これと似た構造はベラルーシ(BET.ERAが67.2%)やカザフスタン(OlimpBetが56.9%)でも見られる。3市場に共通するのは、市場の安定性が単一事業者に大きく依存している点である。
レポートの主要ポイント
今回の調査から、「旧ソ連型ギャンブル市場」という共通モデルは存在しないことが明らかになった。これは統計上の偶然ではなく、共通の歴史を持つ国々が近年それぞれ異なる規制政策を採用してきた結果である。
地域の特徴を最もよく示すポイントは次の3点だ。
- ロシアは市場規模でウクライナの4.8倍を誇る一方、収益の43%が無認可ブランドへ流れる地域最大のオフショア依存市場でもある。市場規模と合法化の進展は必ずしも一致しない。
- モルドバは5年間で約40倍という成長率と、上位ブランドが68~91%を占める高い市場集中度の双方で記録を更新した。
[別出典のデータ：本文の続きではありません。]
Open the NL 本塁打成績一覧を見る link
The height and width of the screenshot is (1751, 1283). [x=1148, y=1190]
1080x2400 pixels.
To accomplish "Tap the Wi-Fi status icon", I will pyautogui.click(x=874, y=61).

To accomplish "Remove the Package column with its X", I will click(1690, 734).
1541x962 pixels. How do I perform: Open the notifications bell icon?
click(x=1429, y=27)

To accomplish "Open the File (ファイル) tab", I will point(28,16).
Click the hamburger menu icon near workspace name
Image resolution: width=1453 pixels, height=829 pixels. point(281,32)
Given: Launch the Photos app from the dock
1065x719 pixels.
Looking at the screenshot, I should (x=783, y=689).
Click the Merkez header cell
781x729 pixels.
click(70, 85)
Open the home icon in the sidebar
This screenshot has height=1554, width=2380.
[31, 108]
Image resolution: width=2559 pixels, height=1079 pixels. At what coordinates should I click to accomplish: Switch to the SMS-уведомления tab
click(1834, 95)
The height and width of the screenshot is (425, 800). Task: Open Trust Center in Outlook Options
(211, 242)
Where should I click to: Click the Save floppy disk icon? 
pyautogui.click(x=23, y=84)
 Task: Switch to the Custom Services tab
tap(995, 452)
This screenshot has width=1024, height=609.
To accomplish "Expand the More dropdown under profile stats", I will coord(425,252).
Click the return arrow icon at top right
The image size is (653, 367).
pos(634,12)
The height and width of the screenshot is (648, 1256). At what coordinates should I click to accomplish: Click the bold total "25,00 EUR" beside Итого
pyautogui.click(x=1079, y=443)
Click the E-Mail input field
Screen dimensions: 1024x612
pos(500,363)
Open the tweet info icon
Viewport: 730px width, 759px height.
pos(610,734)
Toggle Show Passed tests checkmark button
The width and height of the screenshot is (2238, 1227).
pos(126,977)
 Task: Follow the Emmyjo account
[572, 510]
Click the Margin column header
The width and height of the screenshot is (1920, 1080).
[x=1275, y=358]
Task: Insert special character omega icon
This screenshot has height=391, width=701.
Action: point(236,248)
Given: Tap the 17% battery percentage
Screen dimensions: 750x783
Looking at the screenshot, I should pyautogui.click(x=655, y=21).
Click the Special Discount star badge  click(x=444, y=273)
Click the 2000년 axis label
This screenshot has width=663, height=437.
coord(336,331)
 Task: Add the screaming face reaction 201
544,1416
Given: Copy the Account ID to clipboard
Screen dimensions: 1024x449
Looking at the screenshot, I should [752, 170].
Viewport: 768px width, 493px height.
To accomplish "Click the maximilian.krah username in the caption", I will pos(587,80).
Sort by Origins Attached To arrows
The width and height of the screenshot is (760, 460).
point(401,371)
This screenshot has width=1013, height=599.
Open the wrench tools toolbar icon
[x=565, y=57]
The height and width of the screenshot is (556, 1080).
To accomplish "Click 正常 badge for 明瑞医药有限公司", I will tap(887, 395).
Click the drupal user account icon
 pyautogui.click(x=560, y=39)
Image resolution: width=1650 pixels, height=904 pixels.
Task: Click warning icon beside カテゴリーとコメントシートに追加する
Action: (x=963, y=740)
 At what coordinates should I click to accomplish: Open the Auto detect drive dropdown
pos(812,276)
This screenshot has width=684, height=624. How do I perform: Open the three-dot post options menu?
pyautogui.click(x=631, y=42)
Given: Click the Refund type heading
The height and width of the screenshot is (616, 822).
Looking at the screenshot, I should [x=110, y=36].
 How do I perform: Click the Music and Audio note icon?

急成長と高集中は両立可能であることを示している。
- そして市場の両極を象徴するのが2つのブランドである。地域最大のオフショア事業者1winの年間収益はBlask推計で約9億900万ドル、一方、最大の認可事業者であるブックメーカーFonbetは約19億ドルの収益を上げている。
この記事は2026年7月6日にSiGMA Newsロシア版で初めて掲載された。